The proposed solution is:
“Bitcoin”
Bitcoin uses blockchain technology, right? Yes it does. Of course you remember the 2015 rhetoric “I’m not sure about Bitcoin, but I’m interested in Blockchain, the underlying technology” – enthused by people who had read something on some website (or perhaps on a Dilbert) then stood on a stage and waved their hands?
That was 2015. This year, R3, arguably one of the world’s premier companies pitching “blockchain”/”distributed ledger”/”fabric of finance” (no one actually knows the difference) said on April 5 that they are not using blockchains to solve Financial Industry Problems:
That’s great! That’s a step forward! Banks have problems where blockchains aren’t really the solution. R3 & DA are attempting to solve those existing financial industry problems and, according to Morgan Stanley in a 2 June 2016 report, various intermediaries are seeking to use the technology to defend the clearing monopoly (oh, how far we are away from “blockchain to disrupt finance”):
The way I understand this is ASX, who according to Global Investor Magazine, has paid close to $15m for a 5% equity stake in Digital Asset (valuing Digital Asset as an enterprise worth USD $300m prima facie), is exploring ways to use “blockchain deployment” to stop other people from doing clearing-related activities.
So what next? Here are some things to think about:
- Public blockchains (ie Bitcoin) promise to solve the problem of having your assets held by Financial Institutions.
- You may not think this is a problem
- Yes, this is a problem: you wouldn’t voluntarily give your money to gambling addicts in order to participate in normal life, if you didn’t have to.
- Why are we paying money to people/companies to keep ledgers of who owns what? This seems silly.
- You may not think this is a problem
- Public blockchains in their current form (ie Bitcoin) may not work
- Bitcoin has kind of worked, more or less, give or take, with a few hacks, etc, for 7 years.

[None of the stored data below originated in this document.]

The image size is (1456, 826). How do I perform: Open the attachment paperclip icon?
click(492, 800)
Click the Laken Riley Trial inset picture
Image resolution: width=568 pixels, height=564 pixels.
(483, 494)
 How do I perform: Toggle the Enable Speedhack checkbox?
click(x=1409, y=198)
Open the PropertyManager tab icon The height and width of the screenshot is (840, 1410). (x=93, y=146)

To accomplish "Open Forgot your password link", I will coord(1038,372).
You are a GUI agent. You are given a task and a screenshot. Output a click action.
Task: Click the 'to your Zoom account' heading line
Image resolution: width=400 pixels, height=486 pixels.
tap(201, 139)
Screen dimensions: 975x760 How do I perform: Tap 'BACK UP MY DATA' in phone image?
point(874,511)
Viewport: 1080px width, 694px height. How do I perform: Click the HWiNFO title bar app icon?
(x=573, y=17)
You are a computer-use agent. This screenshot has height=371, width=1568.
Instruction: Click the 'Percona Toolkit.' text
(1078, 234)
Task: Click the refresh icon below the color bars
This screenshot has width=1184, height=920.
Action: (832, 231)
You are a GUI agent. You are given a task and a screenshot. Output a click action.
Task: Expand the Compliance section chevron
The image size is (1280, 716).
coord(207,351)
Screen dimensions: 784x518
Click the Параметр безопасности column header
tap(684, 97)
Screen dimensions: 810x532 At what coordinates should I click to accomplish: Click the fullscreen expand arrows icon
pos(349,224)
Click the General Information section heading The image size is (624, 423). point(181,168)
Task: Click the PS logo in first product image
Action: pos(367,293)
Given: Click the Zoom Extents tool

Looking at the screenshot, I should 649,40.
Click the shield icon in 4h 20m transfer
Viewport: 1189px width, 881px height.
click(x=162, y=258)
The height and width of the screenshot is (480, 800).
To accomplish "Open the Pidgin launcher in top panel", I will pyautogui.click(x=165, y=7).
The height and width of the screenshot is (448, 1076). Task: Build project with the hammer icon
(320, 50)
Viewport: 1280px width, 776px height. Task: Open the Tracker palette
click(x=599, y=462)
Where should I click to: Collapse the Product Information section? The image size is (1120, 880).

Right now it kinda works. It may yet fail. No one knows.
- Sure, Bitcoin transaction fees are going up. But they are linked to the cost of data (reasonable) not the number of zeroes on the cheque (lol)
- The other day I paid the BTC equivalent of USD $5 to move the BTC equivalent of USD $15 million from one owner to another, and it settled (as far as anyone concerned agreed) within an hour. There was no bank or custodian in sight. Call me if you can do better.
- The biggest scam* in finance is editing rows in databases and charging a percentage of value moved – banks and custodians are laughing all the way to the, er, bank.
- *One of the biggest scams
- Yes, financial drag on payments is a drag on GDP/economy/economic growth by any measure
- Sure, proof of work is probably not the most efficient way of keeping baddies out – there may be better ways.
- This is nerdy but important (in bitcoin) point.
- The people thinking about this are working hard, they’re not sitting around waiting to retire.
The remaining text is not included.